Problem details:
Report every line below that contains the string "Image". Case counts.

Data for processing:

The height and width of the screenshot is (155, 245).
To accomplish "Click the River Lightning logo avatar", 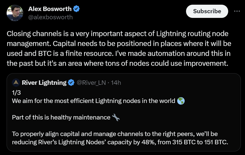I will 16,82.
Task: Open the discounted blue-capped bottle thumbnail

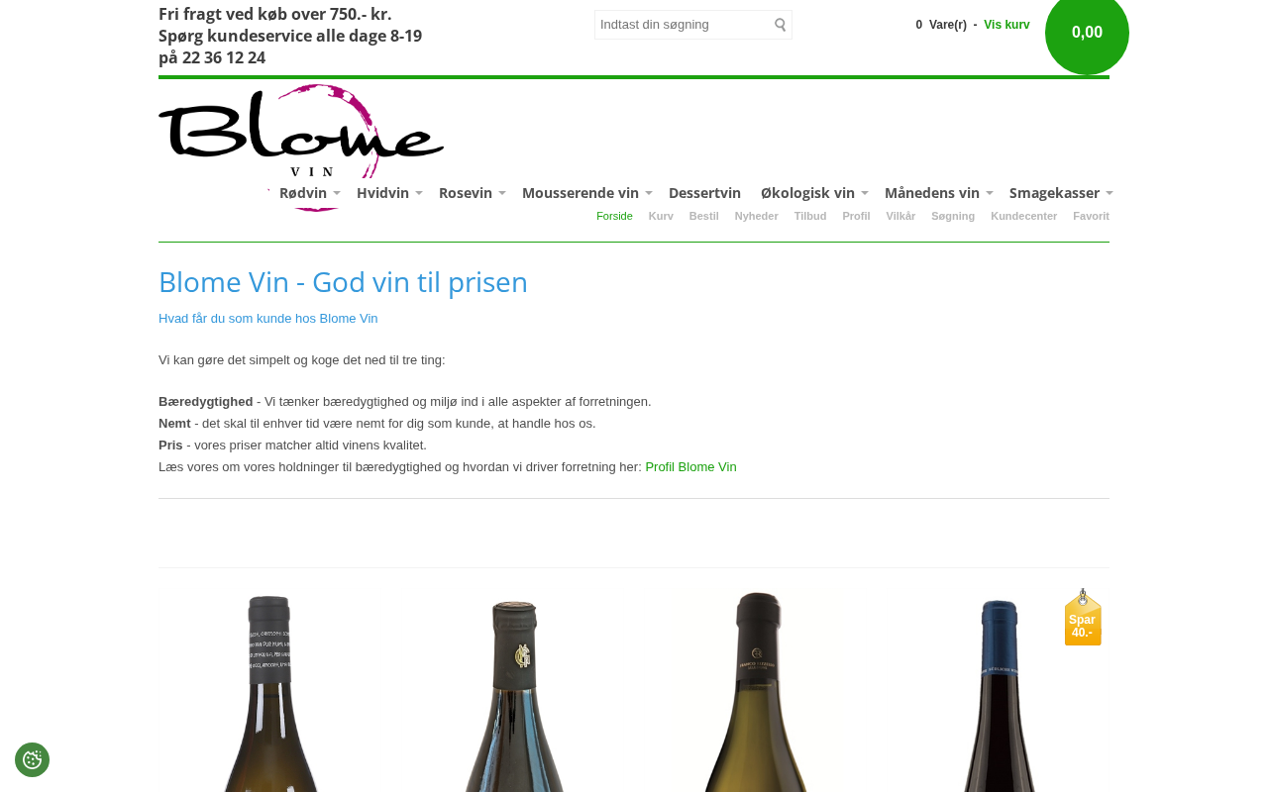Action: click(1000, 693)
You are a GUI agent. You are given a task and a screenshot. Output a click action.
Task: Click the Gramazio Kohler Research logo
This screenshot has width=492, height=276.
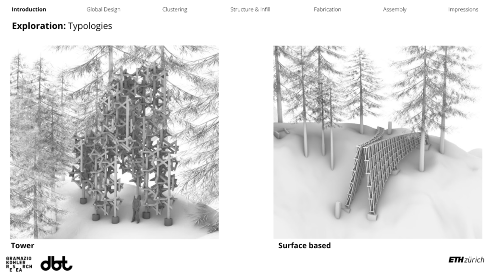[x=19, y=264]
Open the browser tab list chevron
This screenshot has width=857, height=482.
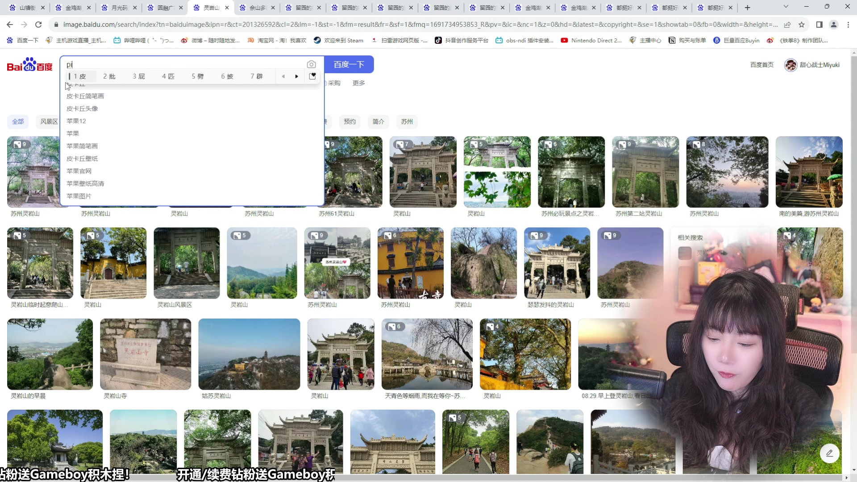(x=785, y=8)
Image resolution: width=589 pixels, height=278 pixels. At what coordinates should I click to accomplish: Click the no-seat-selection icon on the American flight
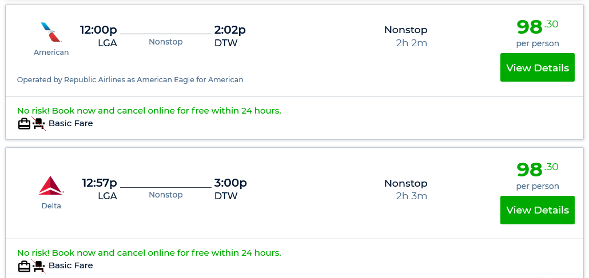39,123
==
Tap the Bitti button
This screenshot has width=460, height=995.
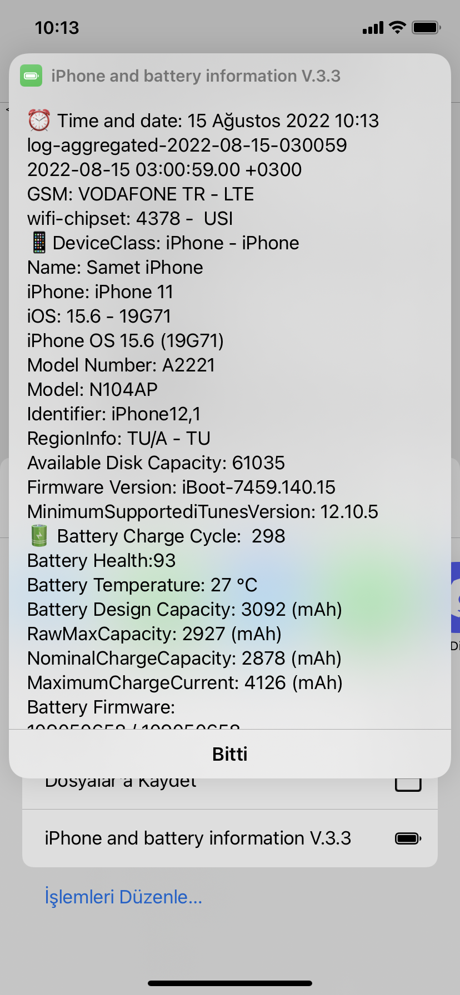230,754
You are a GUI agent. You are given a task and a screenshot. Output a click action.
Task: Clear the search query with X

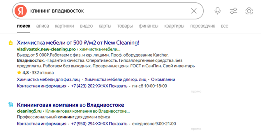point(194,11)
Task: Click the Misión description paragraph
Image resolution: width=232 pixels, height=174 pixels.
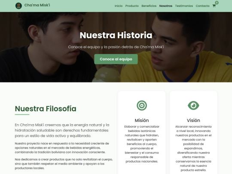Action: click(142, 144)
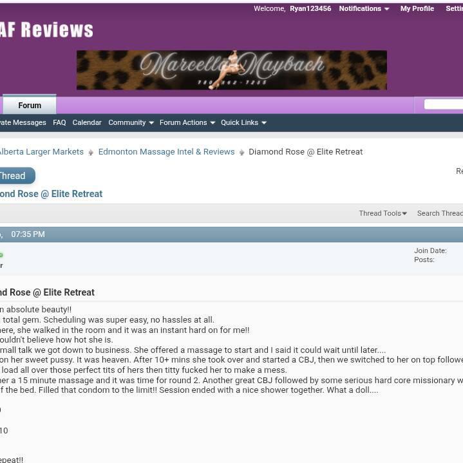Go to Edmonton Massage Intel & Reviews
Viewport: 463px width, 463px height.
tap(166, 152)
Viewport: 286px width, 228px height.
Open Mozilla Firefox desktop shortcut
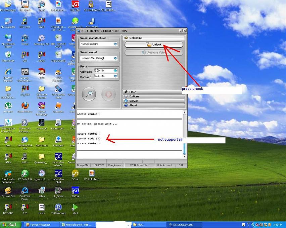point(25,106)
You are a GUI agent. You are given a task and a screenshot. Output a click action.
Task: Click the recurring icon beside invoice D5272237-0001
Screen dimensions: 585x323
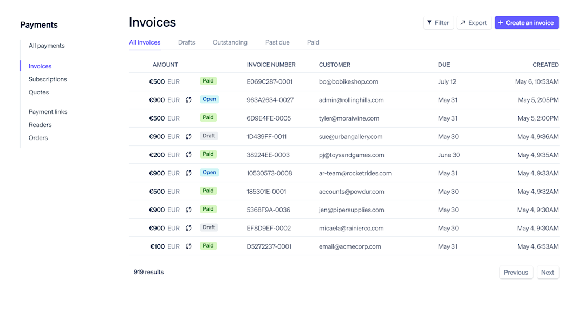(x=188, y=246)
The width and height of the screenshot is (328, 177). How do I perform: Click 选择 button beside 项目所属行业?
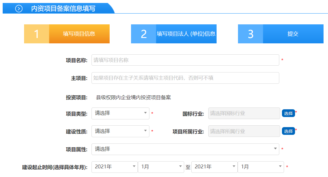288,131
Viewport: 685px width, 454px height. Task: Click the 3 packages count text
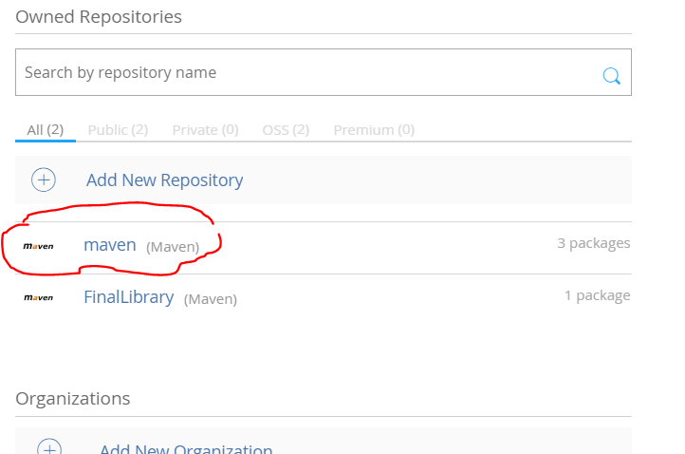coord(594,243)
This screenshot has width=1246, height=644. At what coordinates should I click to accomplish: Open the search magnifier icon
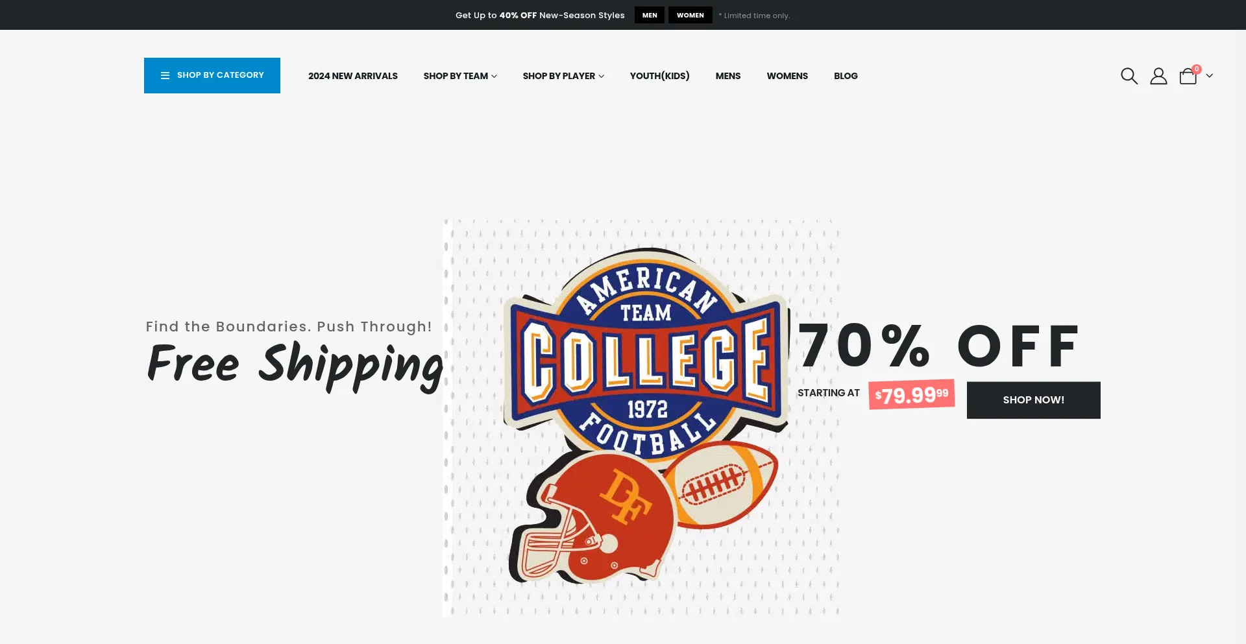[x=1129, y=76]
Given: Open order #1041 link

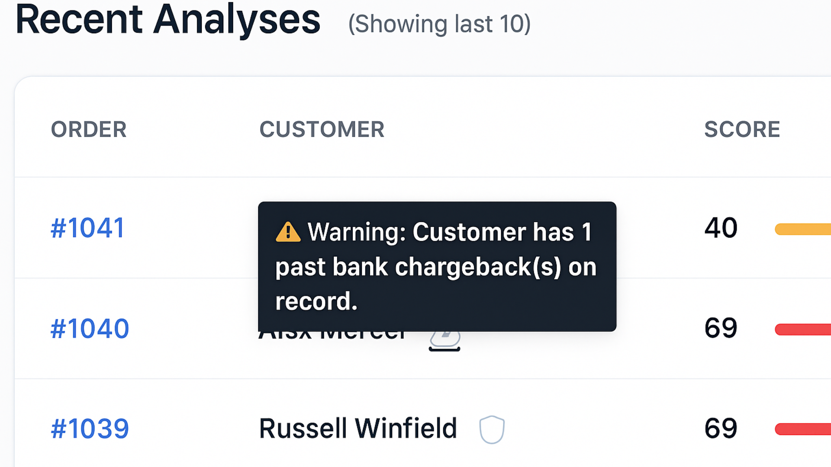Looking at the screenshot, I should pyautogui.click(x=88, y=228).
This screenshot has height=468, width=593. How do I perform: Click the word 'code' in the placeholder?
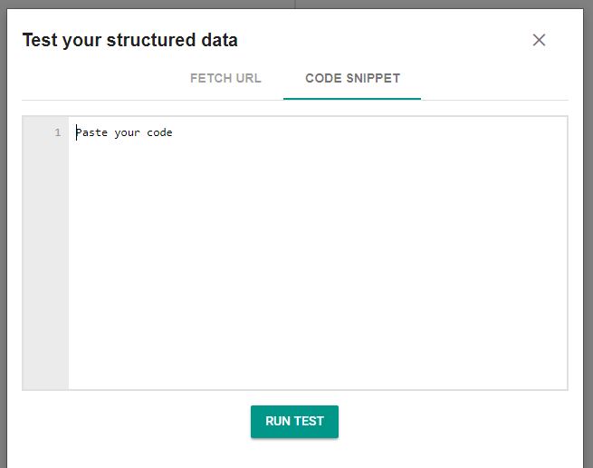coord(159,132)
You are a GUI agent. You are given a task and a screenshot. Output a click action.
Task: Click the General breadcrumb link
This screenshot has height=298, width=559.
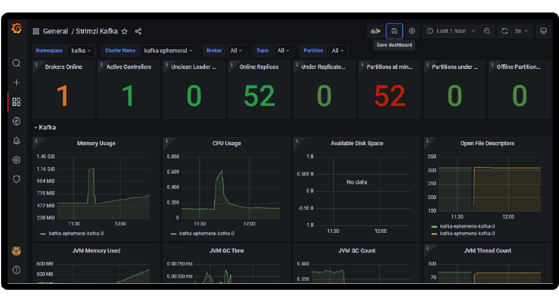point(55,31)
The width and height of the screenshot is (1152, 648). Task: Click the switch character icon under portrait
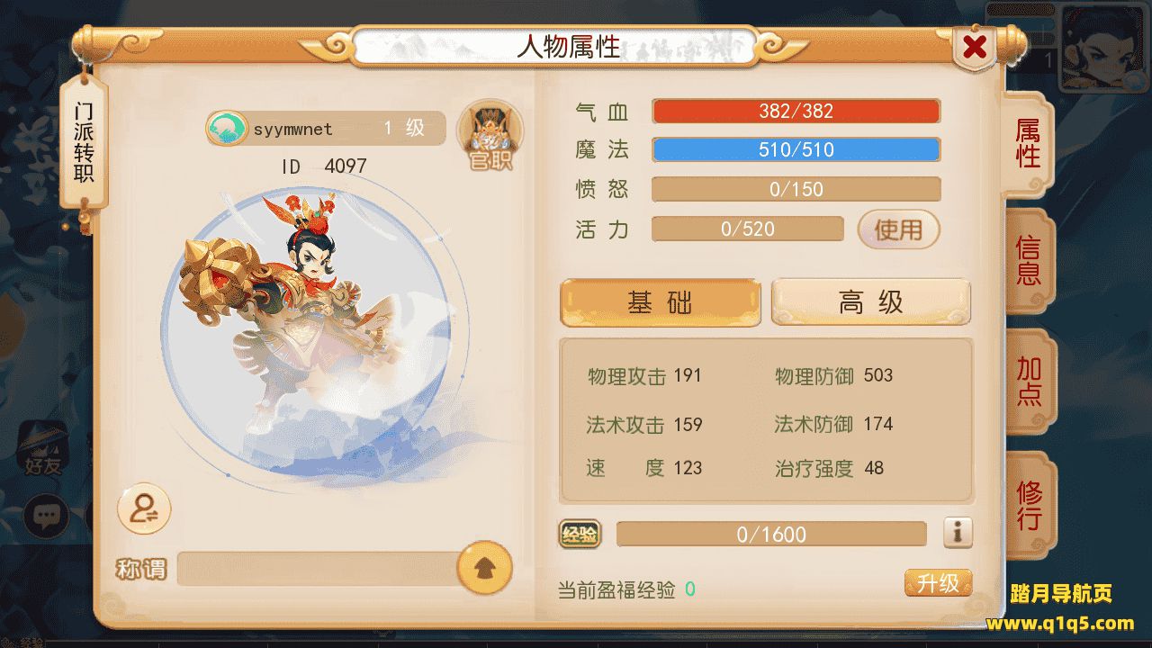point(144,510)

Answer to this problem:
Image resolution: width=589 pixels, height=278 pixels. At what coordinates should I click to accomplish: Click the no-seat-selection icon on the American flight
Image resolution: width=232 pixels, height=174 pixels.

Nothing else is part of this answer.